AI Article Synopsis

  • The study explores how DNA sequences influence the chromatin state in cells, revealing gaps in the current understanding of this relationship.
  • Researchers compare DNA regions in human and mouse cells to investigate why Polycomb complex recruitment occurs in human stem cells but not in mice.
  • Findings indicate that local DNA sequences primarily encode chromatin state, with a high density of unmethylated CpG sites being critical for Polycomb recruitment, as shown in experiments with stem cells lacking DNA methyltransferase.

Article Abstract

The role of DNA sequence in determining chromatin state is incompletely understood. We have previously demonstrated that large chromosomal segments from human cells recapitulate their native chromatin state in mouse cells, but the relative contribution of local sequences versus their genomic context remains unknown.
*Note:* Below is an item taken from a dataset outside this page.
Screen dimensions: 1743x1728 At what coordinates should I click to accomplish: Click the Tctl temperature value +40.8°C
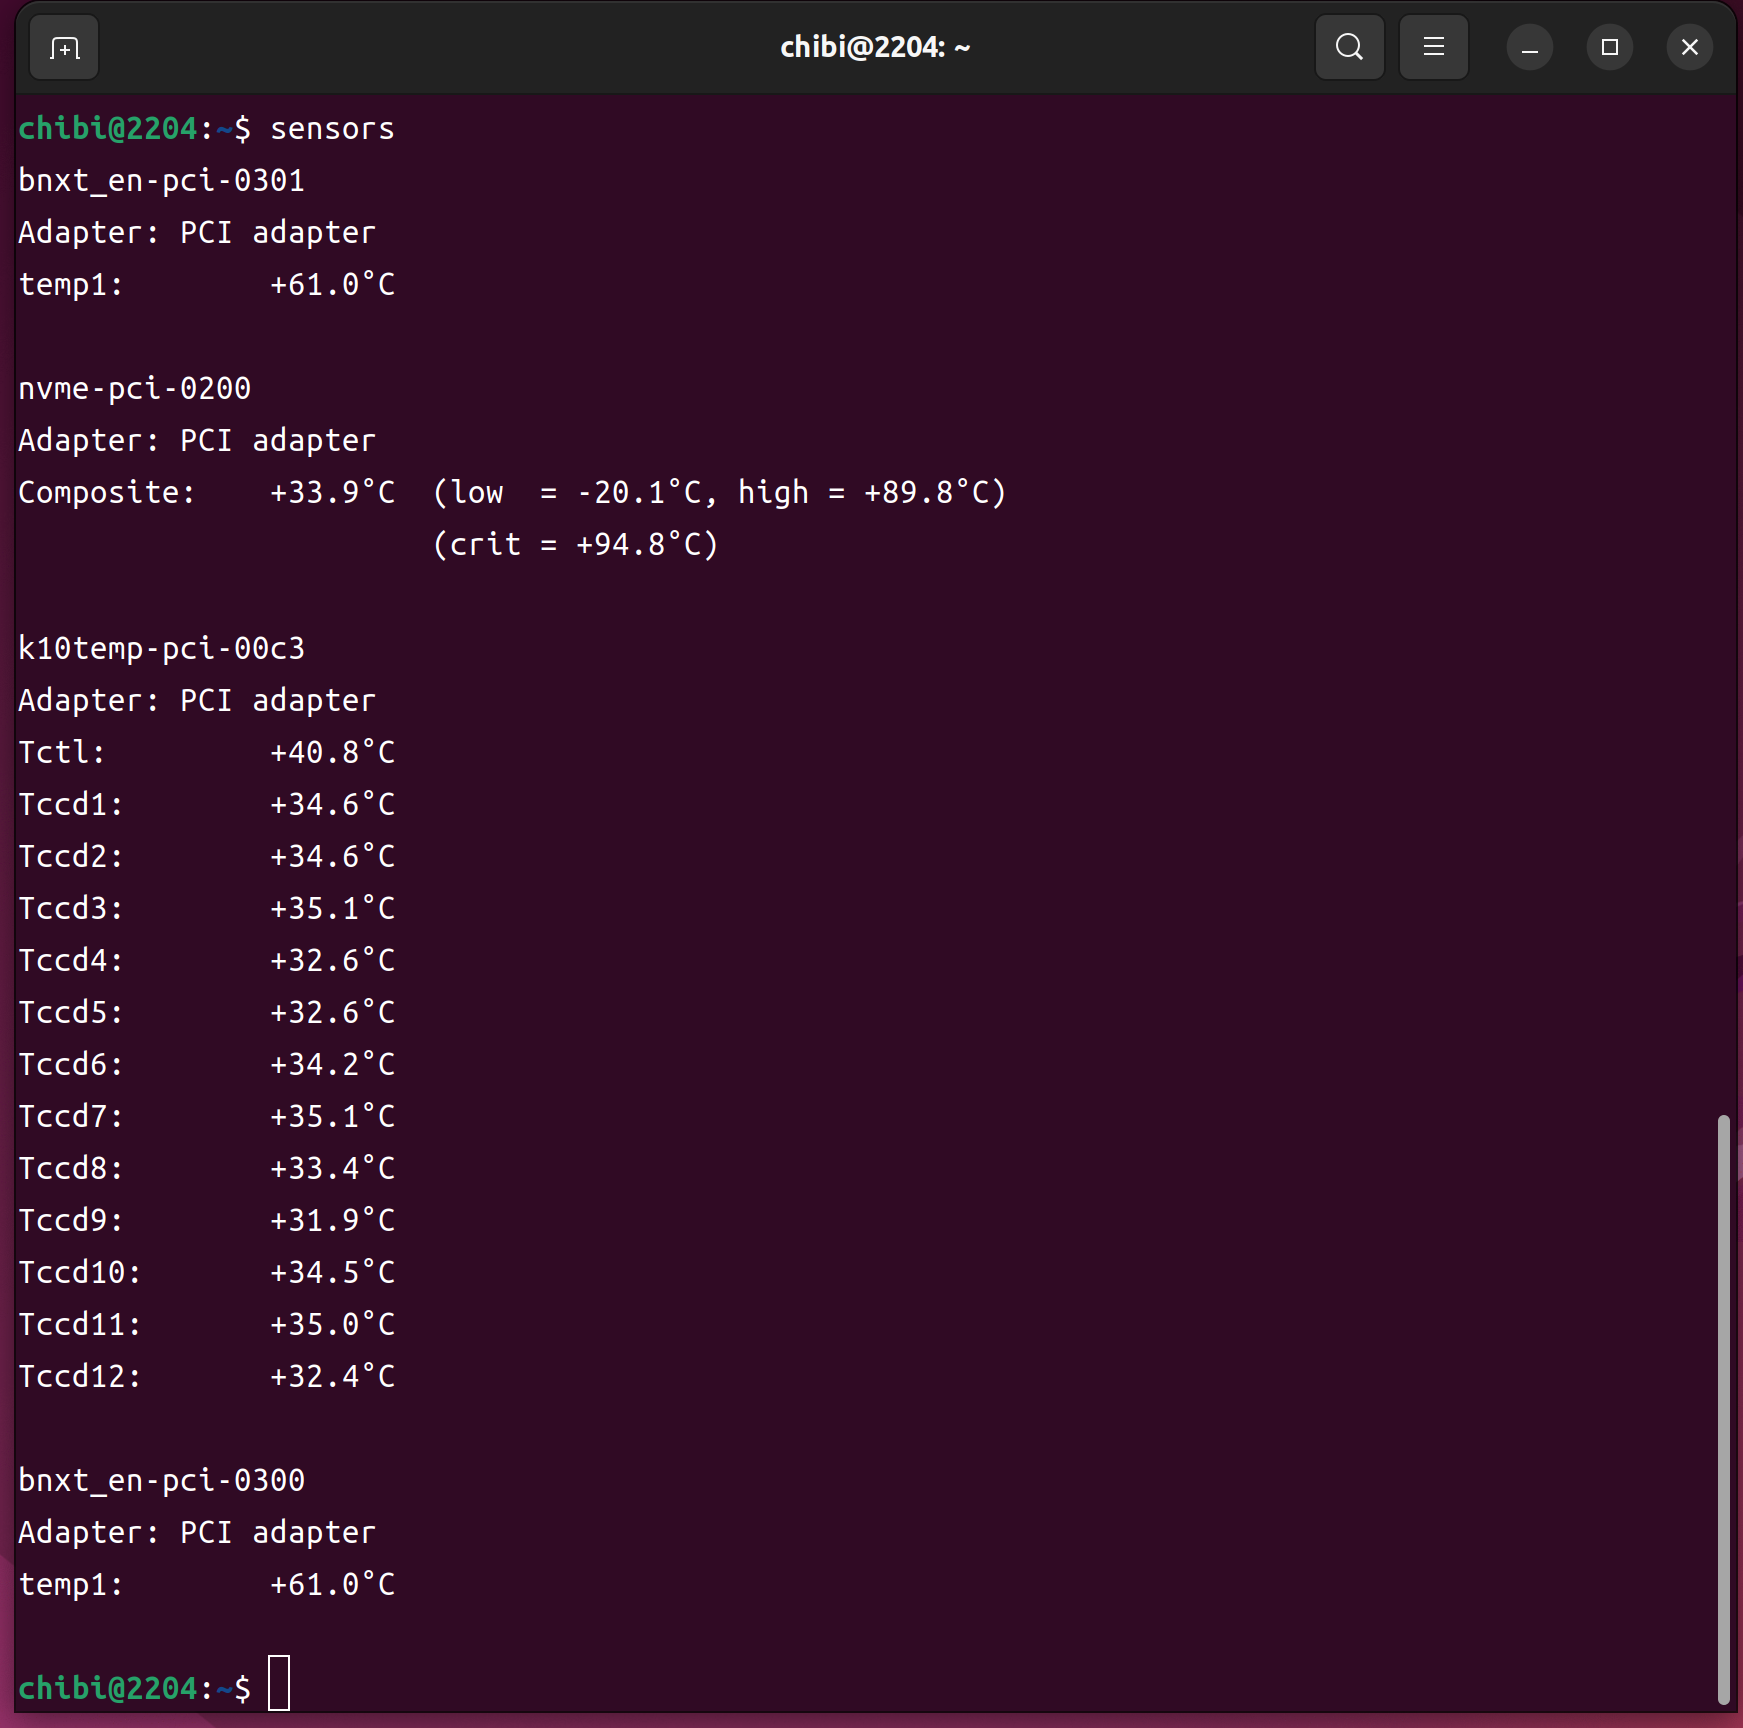point(332,753)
In this study, we compare orthologous chromosomal regions for which the human locus establishes prominent sites of Polycomb complex recruitment in pluripotent stem cells, whereas the corresponding mouse locus does not. Using recombination-mediated cassette exchange at the mouse locus, we establish the primacy of local sequences in the encoding of chromatin state. We show that the signal for chromatin bivalency is redundantly encoded across a bivalent domain and that this reflects competition between Polycomb complex recruitment and transcriptional activation. Furthermore, our results suggest that a high density of unmethylated CpG dinucleotides is sufficient for vertebrate Polycomb recruitment. This model is supported by analysis of DNA methyltransferase-deficient embryonic stem cells.